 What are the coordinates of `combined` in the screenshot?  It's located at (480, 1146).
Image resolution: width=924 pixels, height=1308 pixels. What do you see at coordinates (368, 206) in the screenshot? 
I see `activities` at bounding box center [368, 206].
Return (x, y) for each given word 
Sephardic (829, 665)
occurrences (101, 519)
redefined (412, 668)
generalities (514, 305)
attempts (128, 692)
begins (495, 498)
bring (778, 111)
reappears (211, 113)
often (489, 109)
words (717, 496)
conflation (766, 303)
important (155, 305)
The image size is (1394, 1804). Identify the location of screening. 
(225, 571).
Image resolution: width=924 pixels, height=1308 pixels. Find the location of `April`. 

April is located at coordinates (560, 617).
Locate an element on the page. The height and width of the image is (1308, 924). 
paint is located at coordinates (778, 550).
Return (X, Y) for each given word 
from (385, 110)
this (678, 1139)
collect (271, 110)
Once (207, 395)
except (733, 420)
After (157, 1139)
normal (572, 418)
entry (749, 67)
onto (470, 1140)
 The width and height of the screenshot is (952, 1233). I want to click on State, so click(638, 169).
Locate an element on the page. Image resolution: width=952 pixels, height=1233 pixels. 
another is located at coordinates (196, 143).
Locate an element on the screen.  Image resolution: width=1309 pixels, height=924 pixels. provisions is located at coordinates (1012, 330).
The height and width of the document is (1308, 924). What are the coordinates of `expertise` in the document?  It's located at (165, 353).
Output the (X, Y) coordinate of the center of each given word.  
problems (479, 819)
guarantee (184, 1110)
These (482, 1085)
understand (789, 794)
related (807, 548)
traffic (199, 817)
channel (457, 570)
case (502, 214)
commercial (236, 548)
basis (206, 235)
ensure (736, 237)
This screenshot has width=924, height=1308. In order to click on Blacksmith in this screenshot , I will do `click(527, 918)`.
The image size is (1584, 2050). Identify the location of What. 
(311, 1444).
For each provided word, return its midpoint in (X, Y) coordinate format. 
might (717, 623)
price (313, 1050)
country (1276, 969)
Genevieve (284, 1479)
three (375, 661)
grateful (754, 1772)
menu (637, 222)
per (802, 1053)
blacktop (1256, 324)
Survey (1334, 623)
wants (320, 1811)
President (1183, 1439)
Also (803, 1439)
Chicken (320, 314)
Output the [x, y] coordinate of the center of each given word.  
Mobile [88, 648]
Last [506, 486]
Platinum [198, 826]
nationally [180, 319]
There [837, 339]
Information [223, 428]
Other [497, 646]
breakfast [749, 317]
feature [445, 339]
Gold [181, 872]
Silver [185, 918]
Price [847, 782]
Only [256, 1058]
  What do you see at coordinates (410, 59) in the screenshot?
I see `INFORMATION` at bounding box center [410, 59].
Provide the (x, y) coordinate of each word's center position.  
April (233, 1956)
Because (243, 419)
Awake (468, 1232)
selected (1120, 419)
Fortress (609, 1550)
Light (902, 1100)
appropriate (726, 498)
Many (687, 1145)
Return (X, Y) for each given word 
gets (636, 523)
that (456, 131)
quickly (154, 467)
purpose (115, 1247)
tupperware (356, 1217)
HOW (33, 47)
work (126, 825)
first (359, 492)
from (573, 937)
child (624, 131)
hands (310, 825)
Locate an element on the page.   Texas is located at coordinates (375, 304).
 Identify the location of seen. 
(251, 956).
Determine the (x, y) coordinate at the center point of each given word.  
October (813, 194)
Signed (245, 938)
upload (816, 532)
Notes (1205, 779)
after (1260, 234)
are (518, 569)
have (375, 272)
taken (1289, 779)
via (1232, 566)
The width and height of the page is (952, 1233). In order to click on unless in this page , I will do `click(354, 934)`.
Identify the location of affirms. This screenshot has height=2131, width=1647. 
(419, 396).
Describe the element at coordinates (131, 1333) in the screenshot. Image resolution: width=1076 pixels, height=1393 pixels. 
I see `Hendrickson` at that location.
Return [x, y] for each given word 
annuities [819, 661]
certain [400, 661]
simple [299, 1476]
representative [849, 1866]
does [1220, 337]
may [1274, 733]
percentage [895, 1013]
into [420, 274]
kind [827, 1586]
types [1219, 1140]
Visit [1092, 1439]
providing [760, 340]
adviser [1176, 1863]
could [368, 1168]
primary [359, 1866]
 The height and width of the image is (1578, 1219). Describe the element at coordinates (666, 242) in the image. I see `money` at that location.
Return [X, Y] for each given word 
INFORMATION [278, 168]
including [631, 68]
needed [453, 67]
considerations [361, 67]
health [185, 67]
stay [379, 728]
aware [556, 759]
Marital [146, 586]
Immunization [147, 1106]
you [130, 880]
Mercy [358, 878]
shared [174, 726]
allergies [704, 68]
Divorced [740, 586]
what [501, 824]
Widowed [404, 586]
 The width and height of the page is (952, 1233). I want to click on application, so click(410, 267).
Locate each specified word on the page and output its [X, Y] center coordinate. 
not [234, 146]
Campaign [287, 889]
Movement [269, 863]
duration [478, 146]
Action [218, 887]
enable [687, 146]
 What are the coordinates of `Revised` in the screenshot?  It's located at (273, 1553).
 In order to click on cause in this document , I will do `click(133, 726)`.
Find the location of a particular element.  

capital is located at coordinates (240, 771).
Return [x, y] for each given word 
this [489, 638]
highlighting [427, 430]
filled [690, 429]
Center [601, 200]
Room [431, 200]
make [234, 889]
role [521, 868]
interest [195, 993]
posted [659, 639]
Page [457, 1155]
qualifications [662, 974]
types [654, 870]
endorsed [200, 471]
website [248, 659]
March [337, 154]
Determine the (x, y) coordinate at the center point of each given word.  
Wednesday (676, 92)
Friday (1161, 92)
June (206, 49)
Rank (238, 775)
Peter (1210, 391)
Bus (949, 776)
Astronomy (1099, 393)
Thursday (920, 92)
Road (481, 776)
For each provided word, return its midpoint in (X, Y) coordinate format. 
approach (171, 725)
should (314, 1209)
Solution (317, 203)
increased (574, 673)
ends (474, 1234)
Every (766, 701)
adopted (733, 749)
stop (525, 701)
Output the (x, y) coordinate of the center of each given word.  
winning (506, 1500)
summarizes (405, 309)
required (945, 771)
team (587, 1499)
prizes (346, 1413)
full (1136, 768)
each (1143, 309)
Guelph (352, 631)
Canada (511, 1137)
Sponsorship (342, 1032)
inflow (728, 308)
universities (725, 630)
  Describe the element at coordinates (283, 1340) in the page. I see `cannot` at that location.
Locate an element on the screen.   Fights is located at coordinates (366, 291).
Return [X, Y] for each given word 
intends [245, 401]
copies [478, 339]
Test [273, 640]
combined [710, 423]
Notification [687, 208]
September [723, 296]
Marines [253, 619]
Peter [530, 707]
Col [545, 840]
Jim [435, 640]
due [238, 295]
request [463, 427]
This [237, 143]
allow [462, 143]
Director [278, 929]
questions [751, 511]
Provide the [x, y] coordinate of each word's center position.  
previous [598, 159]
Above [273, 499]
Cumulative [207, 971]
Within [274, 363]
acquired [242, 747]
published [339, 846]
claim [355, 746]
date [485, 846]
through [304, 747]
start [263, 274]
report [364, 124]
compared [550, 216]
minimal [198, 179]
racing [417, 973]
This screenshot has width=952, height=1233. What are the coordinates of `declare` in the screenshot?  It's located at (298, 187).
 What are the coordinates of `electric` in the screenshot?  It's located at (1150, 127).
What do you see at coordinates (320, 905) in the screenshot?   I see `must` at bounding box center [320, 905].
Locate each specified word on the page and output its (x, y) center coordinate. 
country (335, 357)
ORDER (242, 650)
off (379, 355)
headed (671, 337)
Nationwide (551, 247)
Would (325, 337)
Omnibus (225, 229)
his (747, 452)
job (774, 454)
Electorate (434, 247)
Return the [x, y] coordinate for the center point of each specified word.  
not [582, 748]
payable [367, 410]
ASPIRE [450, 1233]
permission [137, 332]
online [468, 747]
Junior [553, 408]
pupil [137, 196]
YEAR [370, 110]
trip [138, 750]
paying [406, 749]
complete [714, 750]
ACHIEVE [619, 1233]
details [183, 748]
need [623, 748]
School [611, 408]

■ ■ ■ ■ ■

- GOAL OF THE EXERCISE: Return every line above verbatim, from the very first line down to and including the line containing "(311, 1444).".

- RIGHT ANSWER:
 What are the coordinates of `combined` in the screenshot?  It's located at (480, 1146).
Image resolution: width=924 pixels, height=1308 pixels. What do you see at coordinates (368, 206) in the screenshot? 
I see `activities` at bounding box center [368, 206].
Return (x, y) for each given word 
Sephardic (829, 665)
occurrences (101, 519)
redefined (412, 668)
generalities (514, 305)
attempts (128, 692)
begins (495, 498)
bring (778, 111)
reappears (211, 113)
often (489, 109)
words (717, 496)
conflation (766, 303)
important (155, 305)
The image size is (1394, 1804). Identify the location of screening. 
(225, 571).
Image resolution: width=924 pixels, height=1308 pixels. Find the location of `April`. 

April is located at coordinates (560, 617).
Locate an element on the page. The height and width of the image is (1308, 924). 
paint is located at coordinates (778, 550).
Return (X, Y) for each given word 
from (385, 110)
this (678, 1139)
collect (271, 110)
Once (207, 395)
except (733, 420)
After (157, 1139)
normal (572, 418)
entry (749, 67)
onto (470, 1140)
 The width and height of the screenshot is (952, 1233). I want to click on State, so click(638, 169).
Locate an element on the page. Image resolution: width=952 pixels, height=1233 pixels. 
another is located at coordinates (196, 143).
Locate an element on the screen.  Image resolution: width=1309 pixels, height=924 pixels. provisions is located at coordinates (1012, 330).
The height and width of the document is (1308, 924). What are the coordinates of `expertise` in the document?  It's located at (165, 353).
Output the (X, Y) coordinate of the center of each given word.  
problems (479, 819)
guarantee (184, 1110)
These (482, 1085)
understand (789, 794)
related (807, 548)
traffic (199, 817)
channel (457, 570)
case (502, 214)
commercial (236, 548)
basis (206, 235)
ensure (736, 237)
This screenshot has width=924, height=1308. In order to click on Blacksmith in this screenshot , I will do `click(527, 918)`.
The image size is (1584, 2050). Identify the location of What. 
(311, 1444).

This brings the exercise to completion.